# [Data for review]
::::::::

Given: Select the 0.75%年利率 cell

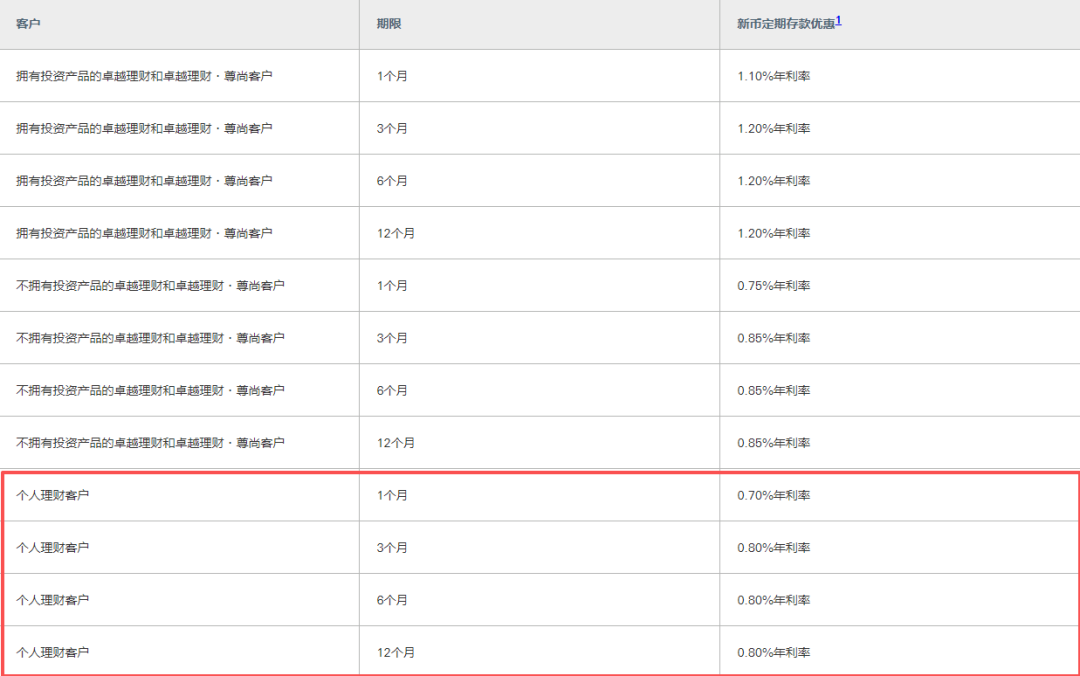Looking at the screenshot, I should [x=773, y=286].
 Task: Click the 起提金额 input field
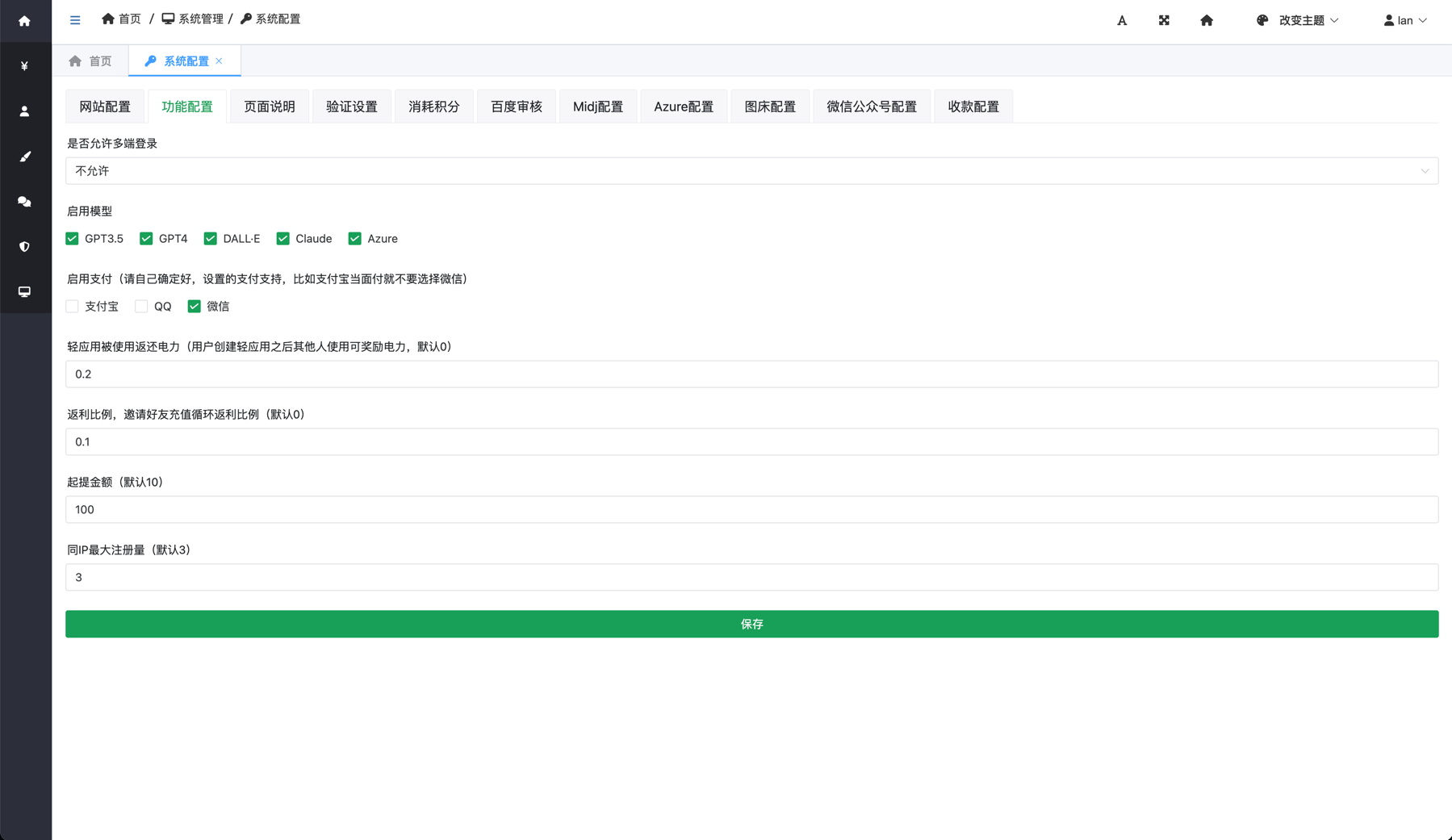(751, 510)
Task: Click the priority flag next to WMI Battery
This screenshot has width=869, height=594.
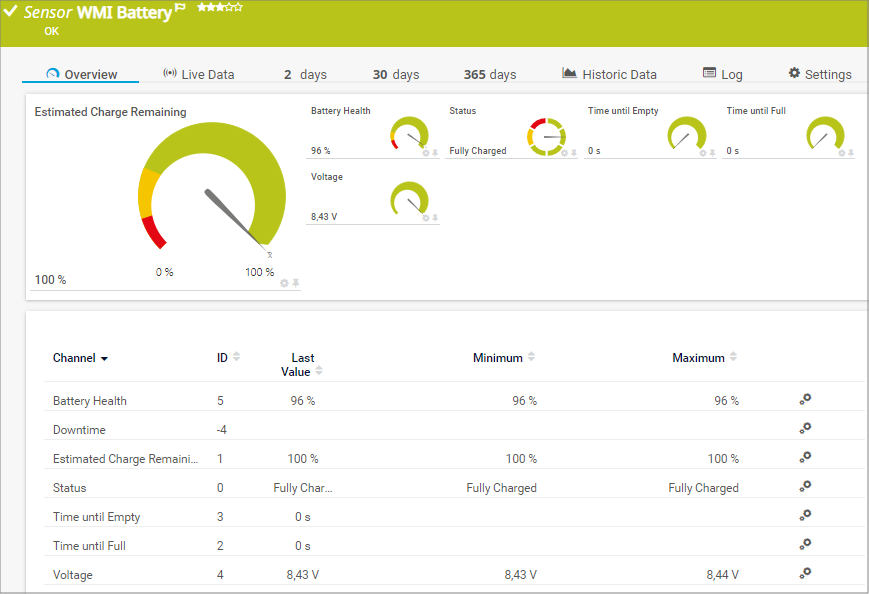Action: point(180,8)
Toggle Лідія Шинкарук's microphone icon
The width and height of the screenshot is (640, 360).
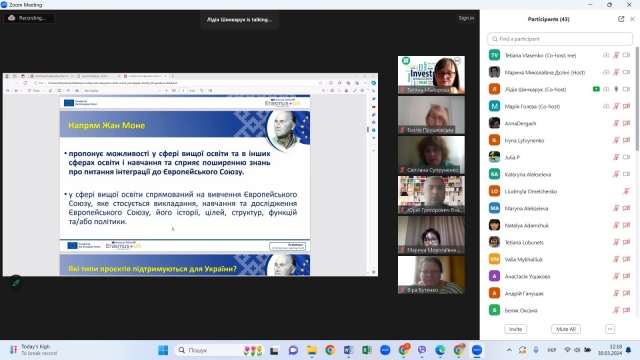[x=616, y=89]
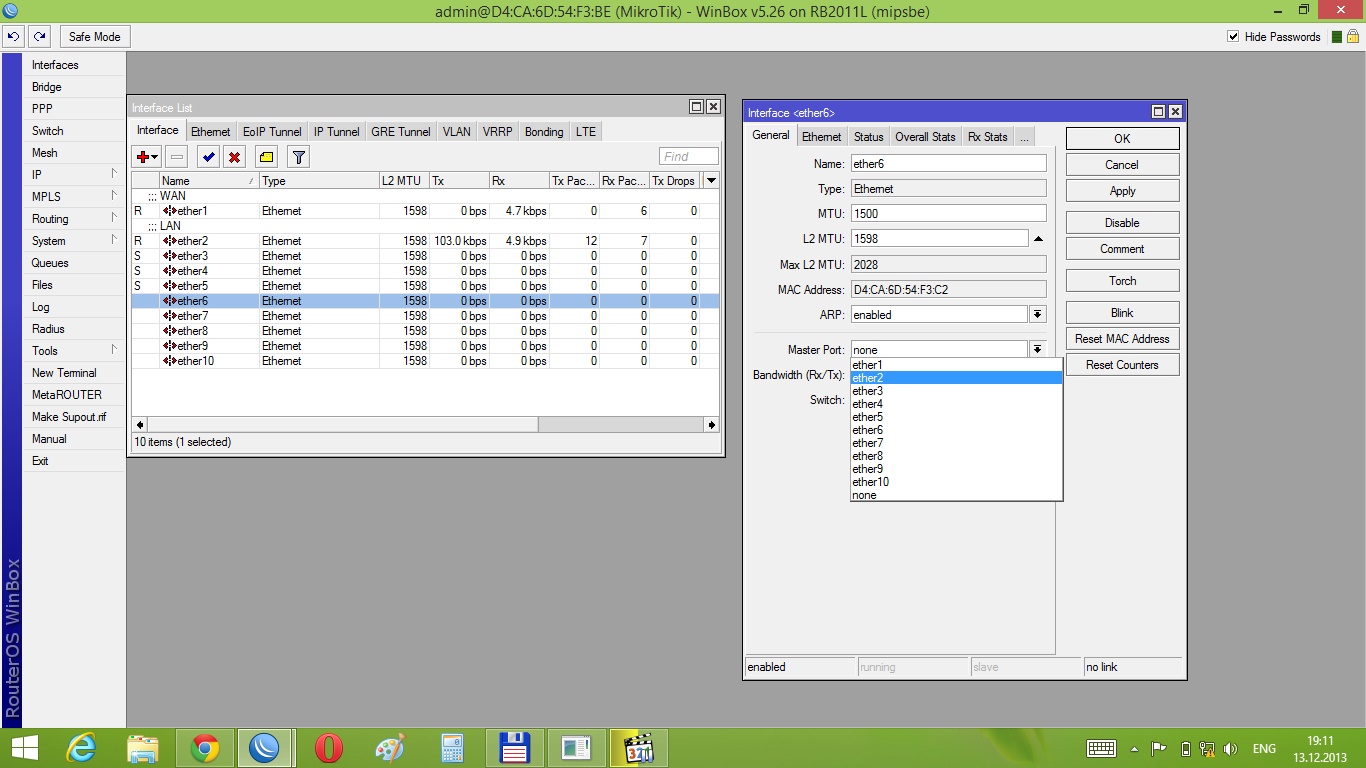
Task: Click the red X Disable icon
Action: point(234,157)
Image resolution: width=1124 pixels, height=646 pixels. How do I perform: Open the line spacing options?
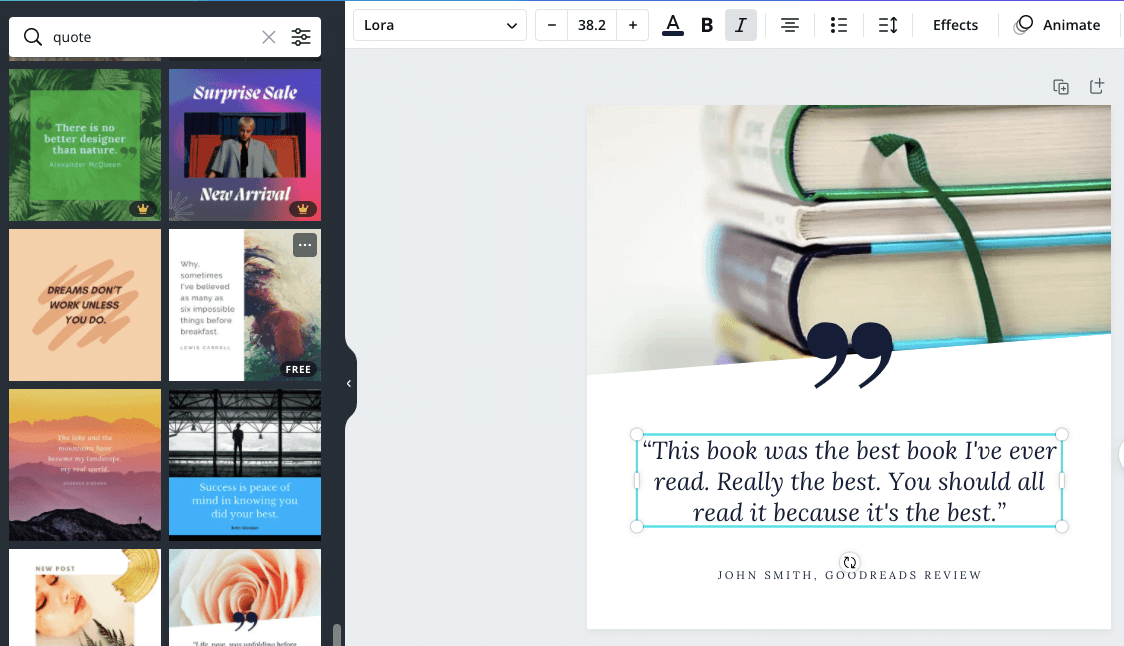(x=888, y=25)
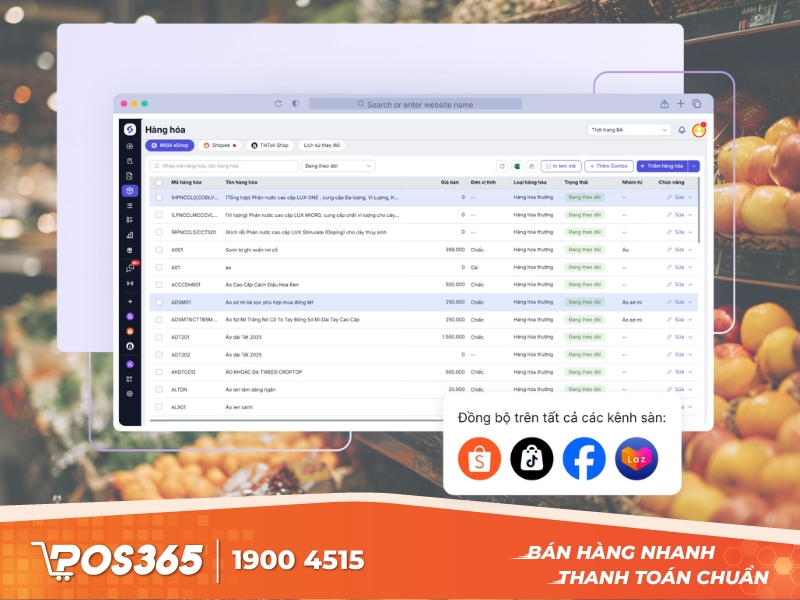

::::::::

# [What to work on]
Copy out each line of the data exactly as it reads; skip the pictures.

# [Task response]
Given: Select the 0.75%年利率 cell

Looking at the screenshot, I should [x=773, y=286].
 Task: Click the 起提金额 input field
(751, 510)
Task: Click the priority flag next to WMI Battery
This screenshot has width=869, height=594.
Action: point(180,8)
Toggle Лідія Шинкарук's microphone icon
The width and height of the screenshot is (640, 360).
[x=616, y=89]
Task: Click the red X Disable icon
Action: point(234,157)
Image resolution: width=1124 pixels, height=646 pixels. How do I perform: Open the line spacing options?
(x=888, y=25)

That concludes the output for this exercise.